▸ **What to work on**: The full set of lines below has to be duplicated exactly, with no picture kept.

•••••

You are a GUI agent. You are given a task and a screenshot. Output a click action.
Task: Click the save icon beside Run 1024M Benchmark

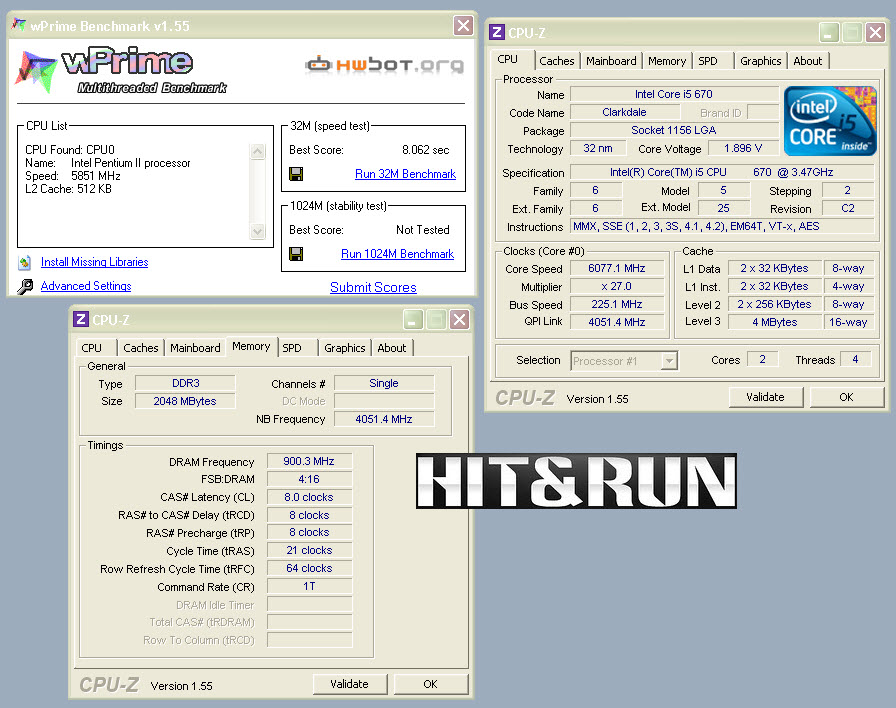tap(296, 254)
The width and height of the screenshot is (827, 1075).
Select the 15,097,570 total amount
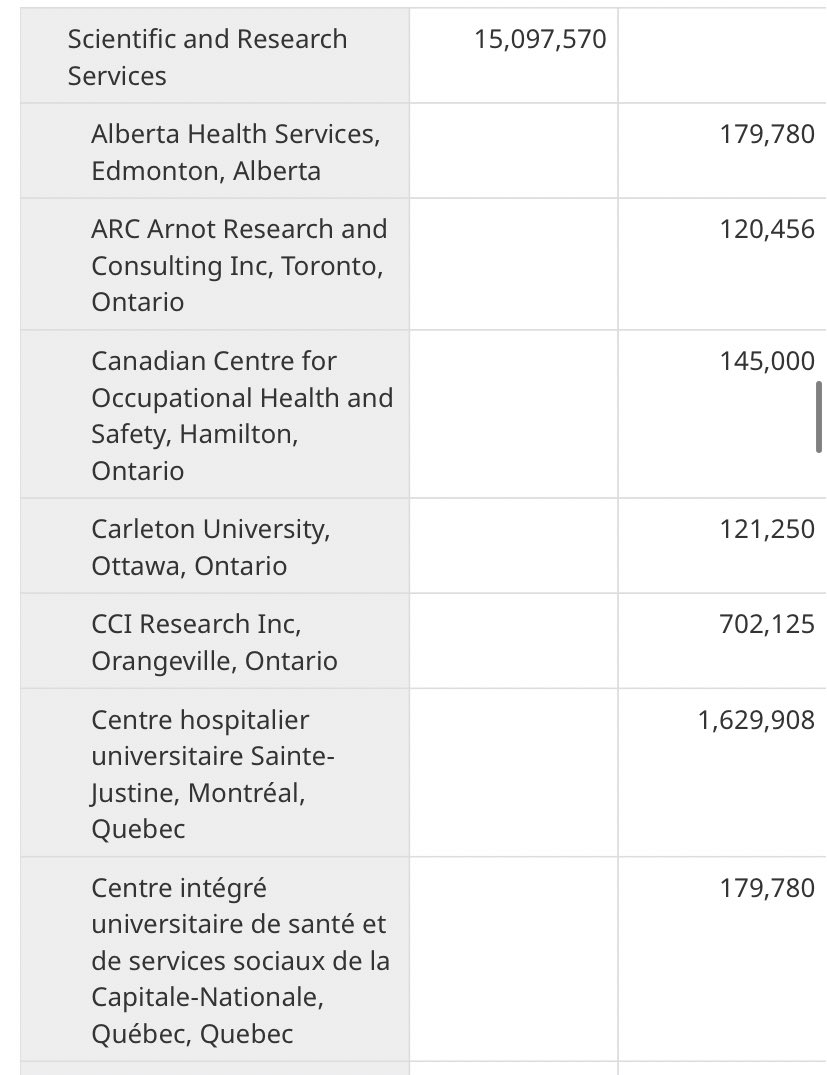click(x=540, y=40)
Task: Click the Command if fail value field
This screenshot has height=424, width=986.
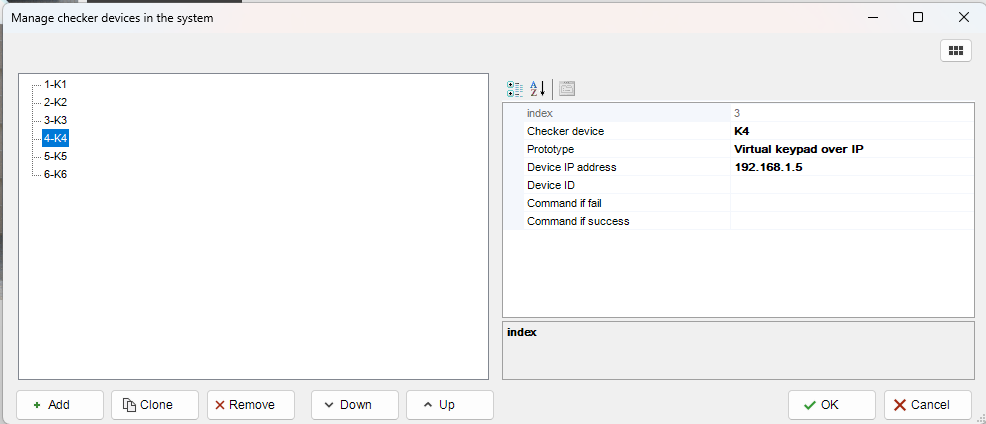Action: [850, 203]
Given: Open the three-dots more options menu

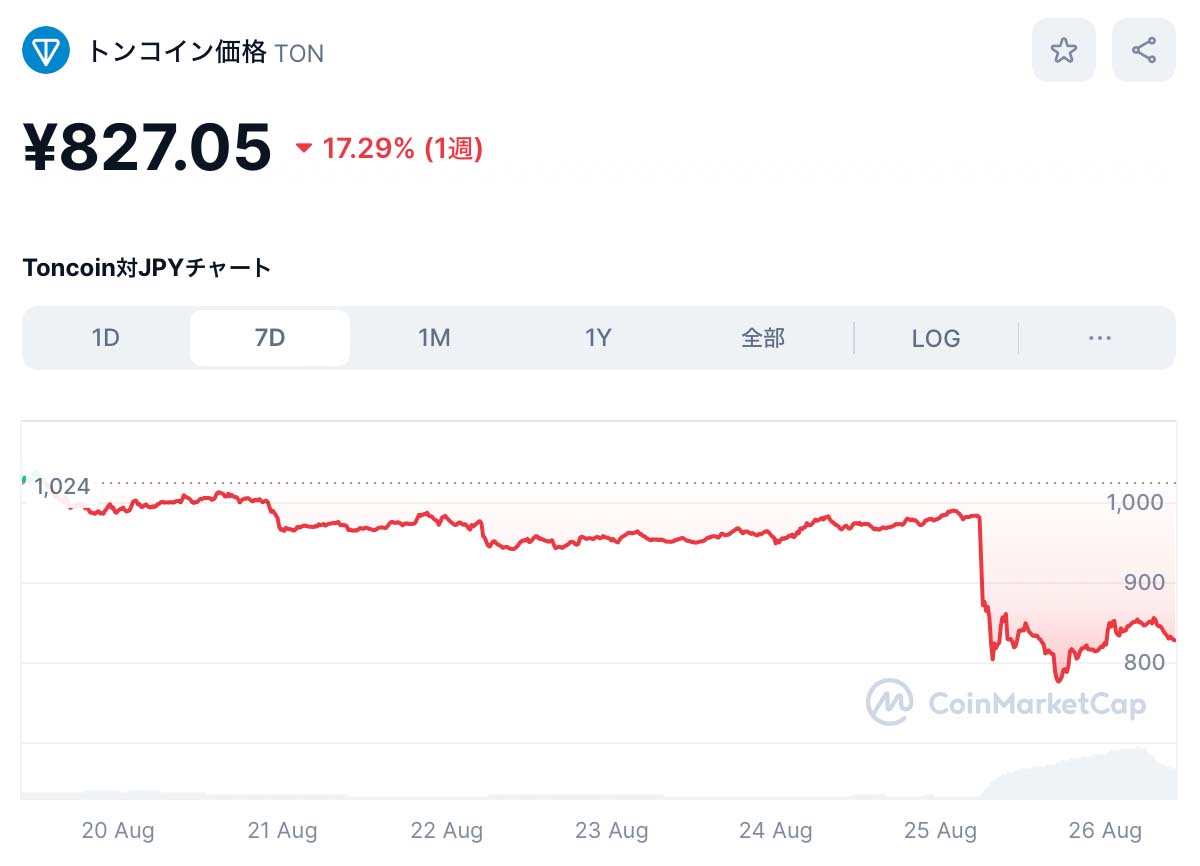Looking at the screenshot, I should coord(1100,338).

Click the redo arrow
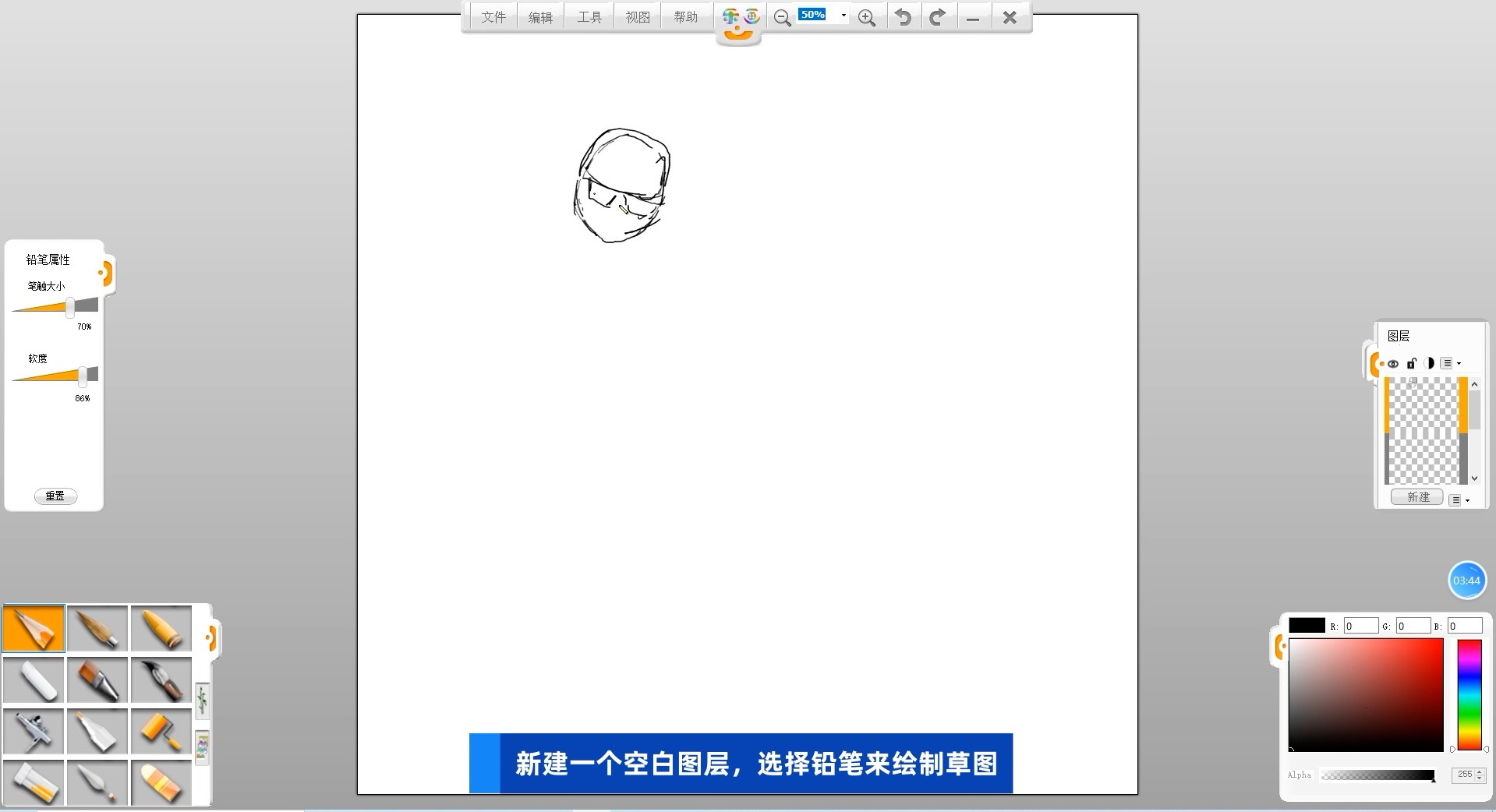[x=938, y=17]
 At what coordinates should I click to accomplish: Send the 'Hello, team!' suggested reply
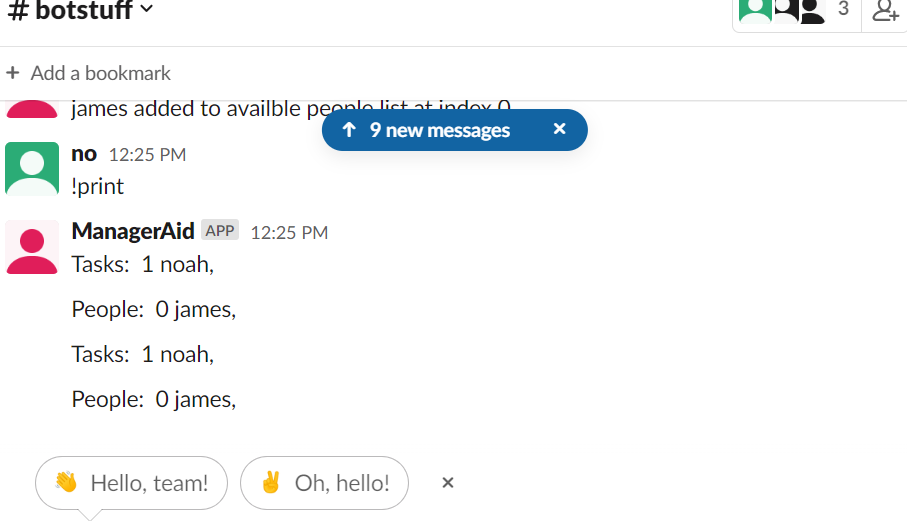pos(131,483)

•••••

▸ **Task result**:
You are a GUI agent. You are given a task and a screenshot. Output a click action.
Task: Click the save icon beside Run 1024M Benchmark

tap(296, 254)
The width and height of the screenshot is (827, 1075).
Select the 15,097,570 total amount
click(x=540, y=40)
Task: Click the Command if fail value field
This screenshot has height=424, width=986.
Action: [850, 203]
Given: Open the three-dots more options menu

Looking at the screenshot, I should coord(1100,338).

Click the redo arrow
[x=938, y=17]
 At what coordinates should I click to accomplish: Send the 'Hello, team!' suggested reply
pos(131,483)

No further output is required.